Will: Although we didn't know each other at the time, Frankie and I were the sort of people who loved the music but didn't necessarily get our lovin' nourishment from a folk context. Anthony is coming out of a seriously punk background and Johnny is a (melodic) punk rocker who has played in a rockabilly band, but it is important to note the lifelong bond to Celtic music going on here. Johnny's parents are from Northern Ireland, he's probably Australia's No.1 first generation Ulster-Scots punk bassist. The point is, go around to Johnny's family home and you're likely to find Van Morrison & The Chieftans on the stereo. Frankie was born in Glasgow and has always had a powerful love of The Corries and of old Scottish ballads. My first memories kick in with Dubliners LPs in a Sydney flat - I can still SMELL those records - and songs like 'Maids When You're Young Never Wed An Old Man' & 'Rattling Roaring Willie'on in the background. My old man is a highland piper and used to play tin whistle in bush bands when my family lived in the country here. I used to listen to songs like the Australian ballad 'The Lachlan Tigers'and think to myself "wow, amp that up and it'd really kick". And then I almost forgot about it all, but heard The Pogues and never looked back. What I'm saying is, The Rumjacks aren't some bunch of local pissheads who suddenly decided we'd play music because Flogging Molly took off, (though Drunken Lullabies was a godsend when it appeared, but that's another story).

S'n'O: How does a sense of place, if at all, influence The Rumjacks?

Will: Well, that's an interesting question, because we realized that we've never really talked about themes or ideas, simply what we DON'T like. As it turns out, we can sing songs about pretty much anywhere, simply because some of them - the trad covers - are set in another time and place. It's a bit pompous to go on about our breadth of song writing at this stage, with so few songs out, but as I know what's going on behind the scenes, I might as well. The thing is, Frankie might want to write something set in the Glasgow of his childhood, and that will strike a chord. Or I might write something with a rural setting, simply because I want to, and that's different again. 'Paddy Goes To Babylon' was deliberately written to be in ANY city and EVERY city where Irish migrants might have gone, and it's set in the age of steam, but it could just as easily be set in the age of sail. It's a fantastical sort of steam age cityscape, and there's drug sub-culture references in their and various weird things, but it's not specifically a Sydney song. Frankie's got these sort of universal, bloody, raw folk songs he's writing. We're up for writing about anything. We've got a new song about the Blue Mountains west of Sydney. We're not going to spend half a set on trad standards. It will be interesting to see if we develop any themes. So far we've got sex and death, so that's alright by us. And leaving stuff behind, I've noticed that comes up a bit. We've got a song called 'Shadrach Hannigan'that's about walking away, or drunkenly running away, from the shackles of domesticity, or at least that's how the protagonist sees it. Probably won't win any awards for family values, but he jumps a rum-fuelled train to freedom, far away from wifey and the nappies (diapers). 'Down With The Ship'is about walking away from destructive, pointless, bullshit scenes.

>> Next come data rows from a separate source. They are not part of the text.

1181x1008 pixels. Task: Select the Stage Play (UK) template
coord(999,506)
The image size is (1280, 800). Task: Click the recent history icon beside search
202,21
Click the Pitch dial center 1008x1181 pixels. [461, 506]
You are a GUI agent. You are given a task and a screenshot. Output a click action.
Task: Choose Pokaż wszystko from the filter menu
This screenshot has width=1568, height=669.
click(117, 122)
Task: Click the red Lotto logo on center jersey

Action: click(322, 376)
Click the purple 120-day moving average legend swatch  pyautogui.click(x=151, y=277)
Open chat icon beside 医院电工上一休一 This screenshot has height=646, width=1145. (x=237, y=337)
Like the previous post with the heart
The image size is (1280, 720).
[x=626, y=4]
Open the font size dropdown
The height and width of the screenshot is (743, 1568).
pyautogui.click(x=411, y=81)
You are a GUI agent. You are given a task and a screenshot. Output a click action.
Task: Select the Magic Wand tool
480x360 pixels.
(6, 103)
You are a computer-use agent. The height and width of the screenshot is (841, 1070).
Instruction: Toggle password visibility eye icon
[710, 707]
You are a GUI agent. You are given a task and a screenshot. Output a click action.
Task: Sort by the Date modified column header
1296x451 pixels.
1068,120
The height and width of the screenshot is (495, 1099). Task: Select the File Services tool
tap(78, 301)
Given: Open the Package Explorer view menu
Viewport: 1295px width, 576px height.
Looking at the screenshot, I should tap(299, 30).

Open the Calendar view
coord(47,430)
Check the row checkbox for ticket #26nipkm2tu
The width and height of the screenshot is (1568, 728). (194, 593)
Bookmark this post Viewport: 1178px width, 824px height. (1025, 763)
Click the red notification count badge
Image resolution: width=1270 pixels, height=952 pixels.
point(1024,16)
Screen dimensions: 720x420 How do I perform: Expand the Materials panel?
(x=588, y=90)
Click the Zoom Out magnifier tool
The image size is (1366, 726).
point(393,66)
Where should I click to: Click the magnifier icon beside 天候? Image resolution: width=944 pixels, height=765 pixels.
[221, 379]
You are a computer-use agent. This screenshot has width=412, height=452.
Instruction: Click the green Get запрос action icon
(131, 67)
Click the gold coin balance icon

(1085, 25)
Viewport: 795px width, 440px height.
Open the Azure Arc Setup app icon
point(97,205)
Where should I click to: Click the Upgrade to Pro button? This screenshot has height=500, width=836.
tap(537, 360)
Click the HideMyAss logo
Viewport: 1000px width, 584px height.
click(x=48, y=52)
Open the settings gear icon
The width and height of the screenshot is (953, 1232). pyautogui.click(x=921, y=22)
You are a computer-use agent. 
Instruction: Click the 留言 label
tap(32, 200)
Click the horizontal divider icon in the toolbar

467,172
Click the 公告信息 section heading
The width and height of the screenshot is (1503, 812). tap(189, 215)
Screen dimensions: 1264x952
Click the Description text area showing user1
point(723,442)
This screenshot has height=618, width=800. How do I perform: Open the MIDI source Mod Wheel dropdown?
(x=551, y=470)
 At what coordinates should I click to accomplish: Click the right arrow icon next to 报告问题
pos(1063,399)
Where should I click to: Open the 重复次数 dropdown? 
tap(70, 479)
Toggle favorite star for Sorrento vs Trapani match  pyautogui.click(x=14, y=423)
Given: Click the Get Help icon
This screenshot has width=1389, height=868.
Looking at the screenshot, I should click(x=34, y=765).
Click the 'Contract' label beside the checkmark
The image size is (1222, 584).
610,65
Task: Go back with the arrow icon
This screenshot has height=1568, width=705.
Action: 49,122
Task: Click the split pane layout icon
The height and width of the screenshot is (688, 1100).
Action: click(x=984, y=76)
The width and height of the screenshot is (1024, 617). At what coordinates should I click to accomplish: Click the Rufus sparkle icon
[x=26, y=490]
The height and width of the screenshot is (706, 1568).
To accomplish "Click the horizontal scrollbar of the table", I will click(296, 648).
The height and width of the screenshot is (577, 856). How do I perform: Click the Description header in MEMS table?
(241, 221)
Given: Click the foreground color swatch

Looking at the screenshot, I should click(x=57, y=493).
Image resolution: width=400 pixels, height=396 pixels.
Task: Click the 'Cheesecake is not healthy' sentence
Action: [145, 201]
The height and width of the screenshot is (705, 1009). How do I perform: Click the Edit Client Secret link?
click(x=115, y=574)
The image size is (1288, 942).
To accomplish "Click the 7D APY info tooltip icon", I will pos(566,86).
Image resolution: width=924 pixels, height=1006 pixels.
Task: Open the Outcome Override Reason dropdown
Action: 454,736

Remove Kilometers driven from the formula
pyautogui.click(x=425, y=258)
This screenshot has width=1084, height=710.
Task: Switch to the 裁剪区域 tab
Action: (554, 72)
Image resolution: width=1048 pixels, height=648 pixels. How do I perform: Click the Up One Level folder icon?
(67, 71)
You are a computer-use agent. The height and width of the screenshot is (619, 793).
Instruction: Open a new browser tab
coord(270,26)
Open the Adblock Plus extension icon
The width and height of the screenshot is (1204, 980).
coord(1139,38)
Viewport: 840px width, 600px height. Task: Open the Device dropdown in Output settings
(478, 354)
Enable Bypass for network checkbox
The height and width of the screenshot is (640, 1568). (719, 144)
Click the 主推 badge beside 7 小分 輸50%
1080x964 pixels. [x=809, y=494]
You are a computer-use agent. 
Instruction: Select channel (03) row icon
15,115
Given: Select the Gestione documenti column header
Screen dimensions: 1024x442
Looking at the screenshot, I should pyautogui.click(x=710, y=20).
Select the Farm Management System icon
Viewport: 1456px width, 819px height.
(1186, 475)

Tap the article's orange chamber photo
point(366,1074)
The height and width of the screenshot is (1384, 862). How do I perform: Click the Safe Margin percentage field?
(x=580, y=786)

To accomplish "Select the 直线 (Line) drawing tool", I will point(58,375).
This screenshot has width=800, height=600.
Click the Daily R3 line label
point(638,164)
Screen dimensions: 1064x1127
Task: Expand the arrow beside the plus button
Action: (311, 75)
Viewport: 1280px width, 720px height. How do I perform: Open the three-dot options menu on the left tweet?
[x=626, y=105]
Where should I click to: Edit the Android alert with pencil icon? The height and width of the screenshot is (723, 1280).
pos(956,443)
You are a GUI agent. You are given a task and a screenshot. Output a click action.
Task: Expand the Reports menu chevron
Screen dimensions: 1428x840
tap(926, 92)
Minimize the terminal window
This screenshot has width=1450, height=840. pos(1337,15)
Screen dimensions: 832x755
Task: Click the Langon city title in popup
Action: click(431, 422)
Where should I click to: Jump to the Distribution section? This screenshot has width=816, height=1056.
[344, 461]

S'n'O: Not that we're presenting you with an award or anything, but would The Rumjacks like to acknowledge anyone at this stage?

Will: Well, I can't speak for the others, I'm just the one rattling away here. By the way, this is the first band I've ever been in, or even come across, that doesn't have a central figure. The core of Johnny, Frankie, Anthony and myself all weigh in equally. So I'll just acknowledge them.

And if I'm going to thank anyone else for even being able to write this here and now, at two a.m., an hour south of Brisbane, it would have to be Greg from Mutiny for being the first person - deep down in dank and haunted old Melbourne Town - to put me onto Against Me!, to Flogging Molly for Drunken Lullabies, which I bought in England and was immediately reminded that Roaring Jack had it right all along, and to my mum, who in playing our pre-mastered version of 'I'll Tell Me Ma'about thirty times in a row, made me realize that The Rumjacks were ... listenable.